**Exercise:**
Reproduce the lines of the listing verbatim, starting with the line that contains "Open the 紧急程度" and going on through the last line of the listing.
--*--
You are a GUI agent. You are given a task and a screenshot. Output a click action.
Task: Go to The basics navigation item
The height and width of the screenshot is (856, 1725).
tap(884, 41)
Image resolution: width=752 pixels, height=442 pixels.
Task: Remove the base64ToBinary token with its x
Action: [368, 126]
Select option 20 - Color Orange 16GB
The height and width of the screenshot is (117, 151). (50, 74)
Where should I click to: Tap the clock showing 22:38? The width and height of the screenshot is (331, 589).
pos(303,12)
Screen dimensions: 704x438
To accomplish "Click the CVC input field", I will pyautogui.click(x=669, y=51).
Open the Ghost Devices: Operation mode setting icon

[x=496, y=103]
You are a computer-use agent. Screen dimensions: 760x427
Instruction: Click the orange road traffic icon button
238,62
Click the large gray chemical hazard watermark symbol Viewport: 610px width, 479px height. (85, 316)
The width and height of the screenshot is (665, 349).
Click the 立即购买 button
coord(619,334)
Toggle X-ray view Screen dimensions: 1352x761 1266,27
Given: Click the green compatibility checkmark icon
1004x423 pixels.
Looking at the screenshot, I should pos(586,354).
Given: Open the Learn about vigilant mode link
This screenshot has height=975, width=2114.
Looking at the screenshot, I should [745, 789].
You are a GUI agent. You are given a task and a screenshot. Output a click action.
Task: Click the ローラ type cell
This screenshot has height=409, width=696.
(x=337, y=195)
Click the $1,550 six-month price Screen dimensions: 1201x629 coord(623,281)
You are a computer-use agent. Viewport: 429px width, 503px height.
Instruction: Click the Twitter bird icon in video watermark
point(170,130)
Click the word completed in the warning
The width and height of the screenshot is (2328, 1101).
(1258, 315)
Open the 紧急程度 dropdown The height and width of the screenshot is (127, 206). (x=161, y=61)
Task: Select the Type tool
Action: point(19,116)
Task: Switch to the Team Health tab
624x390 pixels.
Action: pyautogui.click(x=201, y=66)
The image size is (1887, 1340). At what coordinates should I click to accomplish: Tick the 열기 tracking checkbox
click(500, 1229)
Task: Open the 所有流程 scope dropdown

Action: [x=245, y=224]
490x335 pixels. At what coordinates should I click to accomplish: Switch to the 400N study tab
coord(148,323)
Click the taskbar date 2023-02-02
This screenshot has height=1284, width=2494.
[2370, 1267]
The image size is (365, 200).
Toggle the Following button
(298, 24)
--*--
**Exercise answer:**
Open the 紧急程度 dropdown The height and width of the screenshot is (127, 206). (x=161, y=61)
Task: Select the Type tool
Action: point(19,116)
Task: Switch to the Team Health tab
624x390 pixels.
Action: pyautogui.click(x=201, y=66)
The image size is (1887, 1340). At what coordinates should I click to accomplish: Tick the 열기 tracking checkbox
click(500, 1229)
Task: Open the 所有流程 scope dropdown

Action: [x=245, y=224]
490x335 pixels. At what coordinates should I click to accomplish: Switch to the 400N study tab
coord(148,323)
Click the taskbar date 2023-02-02
This screenshot has height=1284, width=2494.
[2370, 1267]
The image size is (365, 200).
Toggle the Following button
(298, 24)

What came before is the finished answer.